Care of the elderly is a lucrative industry after the doors were opened to private companies in the 1990s. Research from the London School of Economics, commissioned by Panorama, found that 70% of home care is provided by the independent sector today and is worth £1.5 billion. The figure was just 2% in 1992. English local authorities spend around £22 an hour providing elderly care, but the independent sector provides it for around half that.

Panorama went to South Lanarkshire in Scotland where an online auction decided the council’s new care provider. Domiciliary Care won the auction which saw bidders bidding down, not up. It’s one of Scotland’s largest care providers looking after more than 1,500 people. While it won with a bid to provide care for £9.95 an hour, South Lanarkshire says the decision to award the contract was based only 40% on price with 60% based on quality of care.

Andrew Wilson, 78, was one of the clients whose care went to Domiciliary Care (Scotland). Mr Wilson is hard of hearing, blind in one eye and unable to walk more than a few steps. With no close family he lives alone and depends on carers. He allowed Panorama to fit secret cameras in his home for 19 days.

The cameras showed him receiving a bed bath with his carer constantly on the phone and revealed that of his four half-hour visits a day, the lunch and teatime visits were often curtailed. While his care assessment says his lunchtime carer should prepare and cook a meal, he was routinely fed on sandwiches, packets of quavers and toast.

Domiciliary Care denied neglect, saying their carers were under no obligation to go shopping for Mr Wilson but routinely did so as there was often no food in the house.

‘Tragic and scandalous’

After four days of training, which exceeded national minimum standards, Arifa Farooq found a chaotic system with carers relying on clients to tell them what they needed. Care plans should be provided for every client detailing what the carer should do on every visit including any medicinal requirements. A copy should be kept at headquarters and one at the client’s home. Arifa found that frequently there was no plan. She saw confidential care plans stacked in the boot of a company car and strewn across back seats.

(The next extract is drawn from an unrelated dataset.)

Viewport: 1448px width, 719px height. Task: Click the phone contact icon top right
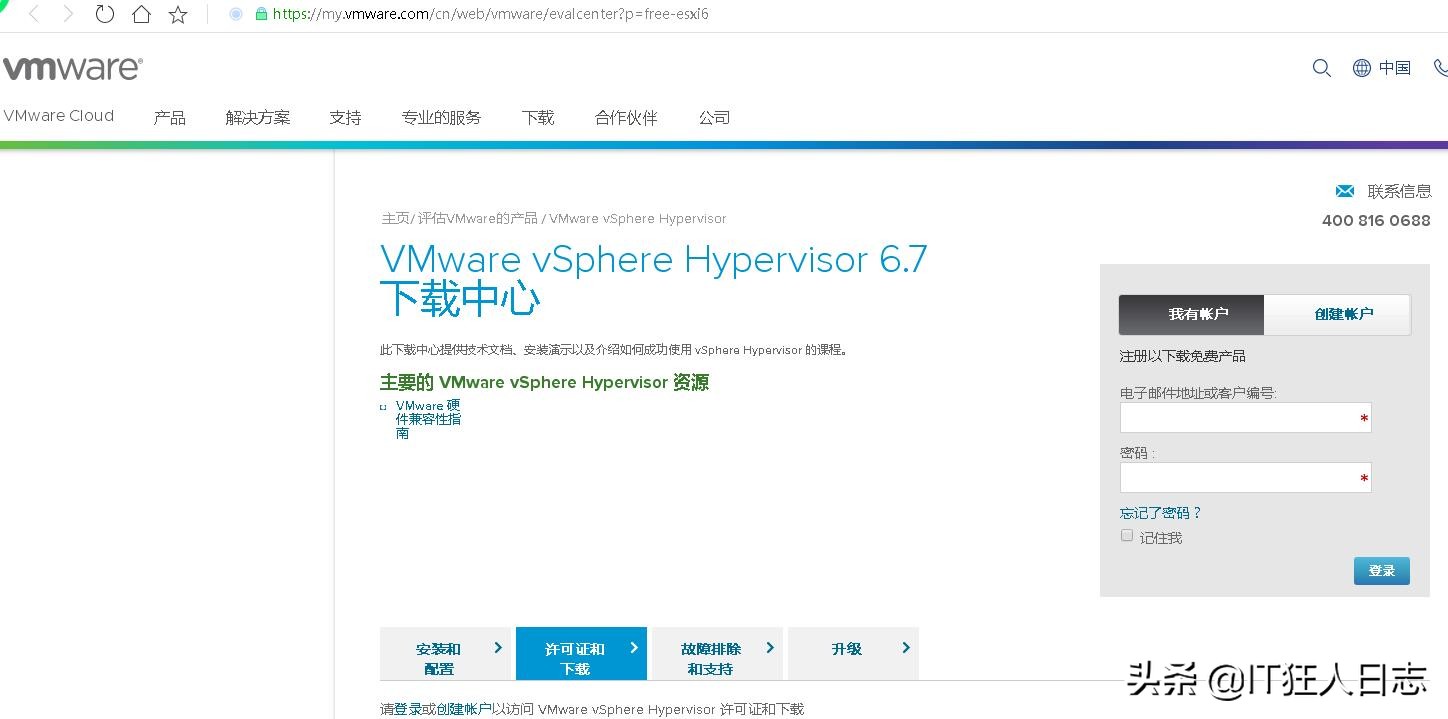coord(1440,68)
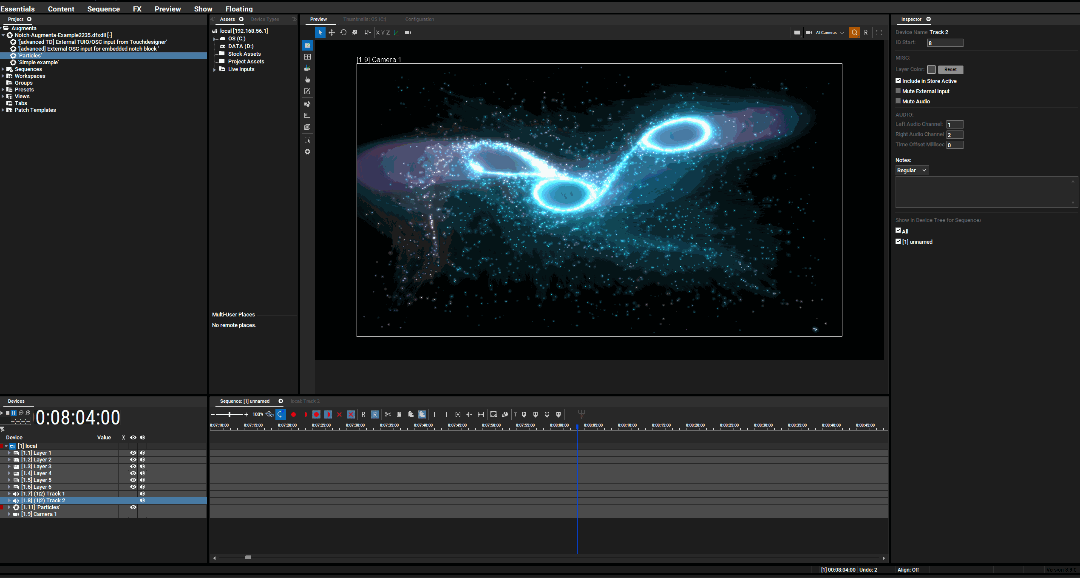Check the Mute Audio checkbox

tap(898, 101)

During her time with the company, Arifa found she often had little time to spend on a visit, with one call lasting just three minutes. South Lanarkshire council, who awarded Domiciliary Care the contract, declined to be interviewed but watched the covert footage and said they found Panorama’s allegations deeply concerning and have launched a full investigation.

Six months ago, Domiciliary Care was taken over by Choices Care Group which says it is appalled by our findings. It says some of the problems are inherited and that an internal investigation found some of the programme’s allegations to be proven, including curtailed visits. It went on to say that changes are now being implemented.

As a result of our programme South Lanarkshire council have removed three clients from Domiciliary Care including Andrew Wilson. He is now with a different care provider and tells reporter Paul Kenyon his life has changed entirely.

A Department of Health spokesman said: “Every older person is entitled to high quality, safe and dignified care, whether it is provided in their own home or anywhere else. Anything less is unacceptable.

“The new Care Quality Commission has tough powers to penalise or close down providers who offer substandard care. We expect CQC to use these powers to crack down on cases such as those highlighted by Panorama.”

Joan Bakewell, broadcaster, author and now a government advisor on ageing is horrified by Panorama’s findings. “There are places where achieving old age is something to celebrate,” she said.

“As things stand the UK is not one of them. Selling elderly care to the lowest bidder can do nothing to improve that. Neither can the pitifully low wages offered to carers.”

“I’m not altogether surprised,” Bakewell told the programme, “but the proof is really tragic and scandalous. It’s easy to say but something has to be done. Somebody must take responsibility for these lapses in standards and must ensure that standards are kept in the future.”